Pressemeldungen  | 02.06.2016

Krüsken: „Energiewende scheitert ohne Bioenergie“

Bioenergiebranche demonstrierte in Berlin gegen Pläne zur EEG-Novelle

„Die derzeitigen Pläne von Bundeswirtschaftsminister Sigmar Gabriel zur Novelle des Erneuerbare-Energien-Gesetz (EEG) sind das Aus für die Bioenergie. Mit dieser „Abrissbirne“ würden innovative Investitionen entwertet und in den Jahren 2020 bis 2030 etwa 85 Prozent des Beitrages, den die Bioenergie zur Energiewende leistet, per Federstrich stillgelegt." Vor diesen Konsequenzen warnte der Generalsekretär des Deutschen Bauernverbandes (DBV), Bernhard Krüsken, anlässlich der heutigen Demonstration der Erneuerbare-Energien-Branche in Berlin.

 

„Hier geht es nicht nur um Biogasanlagen, Windräder und Fotovoltaikanlagen, sondern auch um den ländlichen Raum und um das Projekt Energiewende, die ohne die Bioenergie zu scheitern droht“, zeigte Krüsken die Folgen der derzeitigen Pläne auf.

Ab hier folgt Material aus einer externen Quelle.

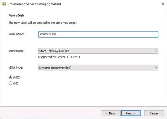Open the vDisk type combo box

tap(97, 68)
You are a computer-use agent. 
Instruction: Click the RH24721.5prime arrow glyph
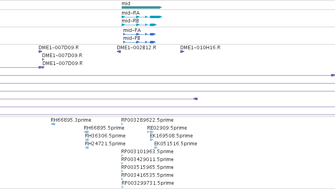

Auch aus Gründen des Klimaschutzes seien die Pläne des Wirtschaftsministeriums zur EEG-Novelle nicht nachzuvollziehen: Mit Bioenergie würden heute in Deutschland über 60 Millionen Tonnen CO2 jährlich eingespart, zusätzlich gebe es noch ungenutztes Potenzial in der Größenordnung von 100 Mio. t CO2-Äquivalent. „Das Klimaabkommen von Paris aus Dezember 2015, das die Bundesregierung maßgeblich unterstützt hat, weist in eine komplett andere Richtung als diese EEG-Novelle“, kritisierte Krüsken.

 

Der DBV-Generalsekretär plädierte für eine Anschlussregelung für Neu- und Bestandsanlagen, um die schwankende Stromerzeugung aus Wind und Solar auszugleichen. Das EEG sollte dies unterstützen und nicht verhindern. Eine Stabilisierung der Bestandsanlagen müsse zusätzlich mit einem moderaten Ausbau flankiert werden. Eine solche Anschlussregelung für die Bestandsanlagen sollte alle bisher im EEG geförderten Bioenergieträger umfassen. Der DBV werde sich zudem dafür einsetzen, dass bäuerliche und dezentrale Anlagen eine Chance erhielten. Kleinere Anlagen und Anlagen mit mehr als 80 Prozent Gülle und Mist als Einsatzstoff sollten nicht ausgeschrieben werden müssen, erklärte Krüsken.